— Begin DATA FOR THIS EXERCISE —
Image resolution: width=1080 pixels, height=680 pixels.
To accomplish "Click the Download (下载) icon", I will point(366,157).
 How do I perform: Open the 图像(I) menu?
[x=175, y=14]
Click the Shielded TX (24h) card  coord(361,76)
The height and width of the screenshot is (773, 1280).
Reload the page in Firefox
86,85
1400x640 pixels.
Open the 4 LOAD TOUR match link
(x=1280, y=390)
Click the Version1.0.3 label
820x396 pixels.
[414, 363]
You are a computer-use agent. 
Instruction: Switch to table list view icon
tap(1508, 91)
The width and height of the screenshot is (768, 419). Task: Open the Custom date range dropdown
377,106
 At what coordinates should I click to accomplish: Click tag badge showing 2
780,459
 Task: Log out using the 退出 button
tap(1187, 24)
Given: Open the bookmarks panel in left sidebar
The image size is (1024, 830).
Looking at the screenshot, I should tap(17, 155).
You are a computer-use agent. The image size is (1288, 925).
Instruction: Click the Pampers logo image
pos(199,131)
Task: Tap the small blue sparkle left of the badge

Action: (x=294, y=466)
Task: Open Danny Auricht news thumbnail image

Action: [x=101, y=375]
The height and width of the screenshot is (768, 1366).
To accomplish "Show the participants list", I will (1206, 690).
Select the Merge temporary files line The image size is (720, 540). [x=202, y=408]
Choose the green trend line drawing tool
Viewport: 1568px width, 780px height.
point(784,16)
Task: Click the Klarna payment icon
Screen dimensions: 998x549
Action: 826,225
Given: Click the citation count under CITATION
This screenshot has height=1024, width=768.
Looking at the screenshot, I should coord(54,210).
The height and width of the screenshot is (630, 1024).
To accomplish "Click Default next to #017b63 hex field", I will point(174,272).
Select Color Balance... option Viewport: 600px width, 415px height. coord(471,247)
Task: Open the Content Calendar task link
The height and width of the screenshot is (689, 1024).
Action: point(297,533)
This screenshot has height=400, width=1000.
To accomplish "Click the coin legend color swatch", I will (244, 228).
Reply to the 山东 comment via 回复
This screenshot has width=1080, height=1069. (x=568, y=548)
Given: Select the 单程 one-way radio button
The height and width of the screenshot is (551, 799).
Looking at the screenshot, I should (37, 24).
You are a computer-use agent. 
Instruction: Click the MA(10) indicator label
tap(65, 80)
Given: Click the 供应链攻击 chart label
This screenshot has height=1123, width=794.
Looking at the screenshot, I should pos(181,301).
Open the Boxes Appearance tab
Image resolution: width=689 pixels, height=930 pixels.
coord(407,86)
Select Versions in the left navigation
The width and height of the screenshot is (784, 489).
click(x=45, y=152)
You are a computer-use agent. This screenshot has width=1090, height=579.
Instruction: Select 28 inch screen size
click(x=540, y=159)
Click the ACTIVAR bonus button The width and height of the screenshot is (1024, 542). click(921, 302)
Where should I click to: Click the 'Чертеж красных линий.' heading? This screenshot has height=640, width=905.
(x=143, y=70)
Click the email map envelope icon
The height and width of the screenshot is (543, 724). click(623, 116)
— End DATA FOR THIS EXERCISE —
## EXERCISE REQUIREMENTS
Retype every line exactly, from the line containing "The height and width of the screenshot is (773, 1280)." down through the line containing "pos(199,131)", including both of those lines.

## OUTPUT FOR THIS EXERCISE
The height and width of the screenshot is (773, 1280).
Reload the page in Firefox
86,85
1400x640 pixels.
Open the 4 LOAD TOUR match link
(x=1280, y=390)
Click the Version1.0.3 label
820x396 pixels.
[414, 363]
You are a computer-use agent. 
Instruction: Switch to table list view icon
tap(1508, 91)
The width and height of the screenshot is (768, 419). Task: Open the Custom date range dropdown
377,106
 At what coordinates should I click to accomplish: Click tag badge showing 2
780,459
 Task: Log out using the 退出 button
tap(1187, 24)
Given: Open the bookmarks panel in left sidebar
The image size is (1024, 830).
Looking at the screenshot, I should tap(17, 155).
You are a computer-use agent. The image size is (1288, 925).
Instruction: Click the Pampers logo image
pos(199,131)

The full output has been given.